Maker Girls: Building AI Confidence Through Invention

Maker Girls is our middle school invention program designed to empower girls as confident, creative problem-solvers. As part of the curriculum, participants explore AI through a wearable tech challenge. They train machine learning models to recognize movements like jumps or spins, then design wearables that respond with lights, sound, or motion.

By connecting AI to personal interests like dance, fashion, or storytelling, girls begin to see these powerful tools as something they can shape and play with—not something reserved for experts. The focus is on building confidence and STEM identity, helping participants see themselves as builders, not just users, of technology.

 

Teach for the Future: Equipping Educators with Tools and Confidence

Our Teach for the Future fellowship supports classroom teachers in bringing innovation and emerging technologies into their practice. In our AI learning module, educators take part in the same kinds of hands-on exploration as our students—training simple models using Teachable Machine, integrating AI into physical builds or Scratch animations, and experimenting with how these tools can support student-driven learning across content areas.

Rather than overwhelming educators with technical complexity, we create space for play, reflection, and collaboration—helping teachers build the confidence and strategies to integrate AI meaningfully into their classrooms while fostering equity, creativity, and student agency.

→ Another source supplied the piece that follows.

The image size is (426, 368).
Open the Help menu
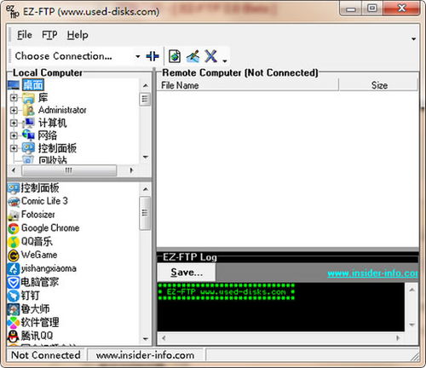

Across all our programs, KID is committed to helping young people and educators engage with AI in ways that are playful, powerful, and purposeful. We believe that the future of education requires not only technical fluency, but also the ability to question, imagine, and create. And we’re excited to keep exploring what’s possible—together.

 

We truly believe this holistic approach to using machine learning is essential, and KID is excited to continue the conversation on how AI can be a positive force in education.